● ENUNCIADO DE TAREA: En el fragmento sobre Manuel y la Misa, ¿desde qué ciudad viajaban los padres de Manuel hasta Madrid cada domingo?

● FRAGMENTO DEL TEXTO:
+ + + +

Manuel padre empezó a recibir un tratamiento semanal, cada lunes, en el hospital donde trabajaba su hijo. Venía con su mujer desde Badajoz hasta Madrid los domingos y se quedaban con él hasta al día siguiente. Como siempre habían hecho, cada domingo, los padres de Manuel iban a Misa. “Al principio iban ellos solos pero empezó a preocuparnos que se pusieran malos o que les pasara algo, porque además mi madre estaba prácticamente ciega”. Así que Manuel y su mujer empezaron a acompañarlos y, aunque podrían haberse quedado fuera esperando, entraban en la Iglesia. Con respeto: si la gente se ponía de pie ellos también, pero Manuel de rodillas, no.
Después de varios meses yendo, “como las vacas miran al tren”, un día Manuel empezó a escuchar lo que decía el cura, y le gustó. “Este tío tiene buen método porque primero lee el Evangelio y luego lo explica”. Otro domingo empezó a pensar que lo que allí se decía era interesante y se podía aplicar. Eran como consejos para la vida. “De hecho, no sabía por qué pero solía entrar en Misa angustiado por el estado de su padre y salía como consolado. Una cosa un poco rara…”.

+ + + +

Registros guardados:
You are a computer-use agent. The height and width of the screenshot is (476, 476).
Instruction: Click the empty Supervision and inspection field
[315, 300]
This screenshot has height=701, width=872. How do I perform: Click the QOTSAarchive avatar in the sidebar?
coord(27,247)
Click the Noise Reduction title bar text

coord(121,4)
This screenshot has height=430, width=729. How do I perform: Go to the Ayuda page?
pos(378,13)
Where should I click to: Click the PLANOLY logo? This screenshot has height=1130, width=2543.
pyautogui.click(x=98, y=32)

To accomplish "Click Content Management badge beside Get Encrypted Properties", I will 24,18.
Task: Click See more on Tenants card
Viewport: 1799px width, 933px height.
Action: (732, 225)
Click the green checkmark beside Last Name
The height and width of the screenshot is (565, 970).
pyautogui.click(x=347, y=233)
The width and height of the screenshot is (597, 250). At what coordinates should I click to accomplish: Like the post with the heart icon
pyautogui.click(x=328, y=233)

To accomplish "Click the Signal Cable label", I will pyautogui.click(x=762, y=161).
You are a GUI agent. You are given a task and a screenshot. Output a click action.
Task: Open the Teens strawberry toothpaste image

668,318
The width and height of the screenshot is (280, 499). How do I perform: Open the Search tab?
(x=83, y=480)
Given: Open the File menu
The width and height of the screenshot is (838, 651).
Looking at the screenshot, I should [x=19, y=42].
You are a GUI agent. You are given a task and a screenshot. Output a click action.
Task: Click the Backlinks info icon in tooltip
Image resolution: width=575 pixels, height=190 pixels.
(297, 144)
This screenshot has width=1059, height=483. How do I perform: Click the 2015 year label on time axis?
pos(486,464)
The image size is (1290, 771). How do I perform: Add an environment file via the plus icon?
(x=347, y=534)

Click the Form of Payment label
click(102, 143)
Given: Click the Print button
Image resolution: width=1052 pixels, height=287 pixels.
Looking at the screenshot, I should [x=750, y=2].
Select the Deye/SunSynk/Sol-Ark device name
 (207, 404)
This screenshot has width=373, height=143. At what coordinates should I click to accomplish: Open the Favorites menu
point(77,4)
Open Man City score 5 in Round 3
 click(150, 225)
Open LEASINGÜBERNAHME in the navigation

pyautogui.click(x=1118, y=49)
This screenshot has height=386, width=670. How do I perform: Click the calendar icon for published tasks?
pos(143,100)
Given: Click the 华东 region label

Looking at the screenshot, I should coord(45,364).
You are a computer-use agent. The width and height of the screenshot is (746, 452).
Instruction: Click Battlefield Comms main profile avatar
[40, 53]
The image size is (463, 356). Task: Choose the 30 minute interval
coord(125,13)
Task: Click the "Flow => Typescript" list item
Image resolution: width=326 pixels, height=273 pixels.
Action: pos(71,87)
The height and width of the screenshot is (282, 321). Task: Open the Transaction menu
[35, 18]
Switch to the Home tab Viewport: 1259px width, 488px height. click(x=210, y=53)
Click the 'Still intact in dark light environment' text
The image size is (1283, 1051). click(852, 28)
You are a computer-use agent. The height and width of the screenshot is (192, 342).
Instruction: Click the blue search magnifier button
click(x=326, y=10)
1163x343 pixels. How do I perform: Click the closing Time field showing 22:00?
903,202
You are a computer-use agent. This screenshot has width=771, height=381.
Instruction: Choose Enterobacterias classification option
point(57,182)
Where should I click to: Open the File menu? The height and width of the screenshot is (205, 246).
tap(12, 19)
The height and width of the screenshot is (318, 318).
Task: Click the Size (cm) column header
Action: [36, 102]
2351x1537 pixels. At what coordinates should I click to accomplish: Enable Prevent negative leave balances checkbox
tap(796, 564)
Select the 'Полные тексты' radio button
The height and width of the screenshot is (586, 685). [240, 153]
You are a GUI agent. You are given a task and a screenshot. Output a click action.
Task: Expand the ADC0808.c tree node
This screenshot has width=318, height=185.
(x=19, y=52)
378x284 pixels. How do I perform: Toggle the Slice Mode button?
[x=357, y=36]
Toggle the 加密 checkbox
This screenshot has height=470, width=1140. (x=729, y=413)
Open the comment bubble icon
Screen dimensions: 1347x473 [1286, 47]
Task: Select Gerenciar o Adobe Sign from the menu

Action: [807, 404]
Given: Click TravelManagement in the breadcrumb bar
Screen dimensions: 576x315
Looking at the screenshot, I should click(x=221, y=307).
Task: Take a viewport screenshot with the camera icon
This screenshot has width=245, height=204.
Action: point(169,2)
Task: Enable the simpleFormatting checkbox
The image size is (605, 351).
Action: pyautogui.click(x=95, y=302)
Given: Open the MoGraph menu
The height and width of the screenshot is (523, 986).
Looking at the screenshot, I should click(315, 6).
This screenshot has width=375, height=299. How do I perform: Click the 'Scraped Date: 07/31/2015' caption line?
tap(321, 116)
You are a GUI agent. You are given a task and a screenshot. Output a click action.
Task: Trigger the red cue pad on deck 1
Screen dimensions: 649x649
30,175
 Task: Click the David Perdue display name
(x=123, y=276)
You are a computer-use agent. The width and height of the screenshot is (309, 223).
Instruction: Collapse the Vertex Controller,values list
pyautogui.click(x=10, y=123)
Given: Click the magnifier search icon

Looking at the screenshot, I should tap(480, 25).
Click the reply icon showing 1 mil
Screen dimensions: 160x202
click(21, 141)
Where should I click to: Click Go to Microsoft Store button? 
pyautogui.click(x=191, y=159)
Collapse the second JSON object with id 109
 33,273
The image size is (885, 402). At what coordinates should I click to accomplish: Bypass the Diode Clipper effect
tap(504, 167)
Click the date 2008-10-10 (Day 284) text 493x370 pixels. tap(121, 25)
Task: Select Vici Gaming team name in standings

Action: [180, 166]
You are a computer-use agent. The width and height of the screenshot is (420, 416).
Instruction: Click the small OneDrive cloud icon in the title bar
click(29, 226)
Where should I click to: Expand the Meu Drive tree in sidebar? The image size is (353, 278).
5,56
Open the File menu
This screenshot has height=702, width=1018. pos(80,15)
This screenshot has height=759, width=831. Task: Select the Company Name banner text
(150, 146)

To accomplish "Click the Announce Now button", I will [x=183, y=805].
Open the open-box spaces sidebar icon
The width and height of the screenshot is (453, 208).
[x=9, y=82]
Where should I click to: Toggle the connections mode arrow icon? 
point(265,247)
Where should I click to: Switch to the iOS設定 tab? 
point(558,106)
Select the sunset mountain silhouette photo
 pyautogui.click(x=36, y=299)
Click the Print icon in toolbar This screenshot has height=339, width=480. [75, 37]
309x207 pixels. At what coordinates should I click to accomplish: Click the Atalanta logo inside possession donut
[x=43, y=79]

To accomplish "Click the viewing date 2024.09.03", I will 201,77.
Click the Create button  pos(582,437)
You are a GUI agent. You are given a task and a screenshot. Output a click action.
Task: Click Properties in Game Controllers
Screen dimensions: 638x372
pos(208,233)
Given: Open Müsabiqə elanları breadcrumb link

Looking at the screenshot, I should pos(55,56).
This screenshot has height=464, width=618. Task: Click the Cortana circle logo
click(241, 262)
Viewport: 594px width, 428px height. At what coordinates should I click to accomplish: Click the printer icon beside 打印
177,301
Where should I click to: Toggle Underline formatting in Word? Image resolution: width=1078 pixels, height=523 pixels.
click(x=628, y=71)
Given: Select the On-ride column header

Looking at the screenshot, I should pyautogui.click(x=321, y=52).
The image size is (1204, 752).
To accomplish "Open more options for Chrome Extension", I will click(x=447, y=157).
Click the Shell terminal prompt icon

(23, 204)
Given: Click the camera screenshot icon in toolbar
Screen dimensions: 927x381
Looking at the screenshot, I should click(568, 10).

+ + + +

● SOLUCIÓN: Desde Badajoz.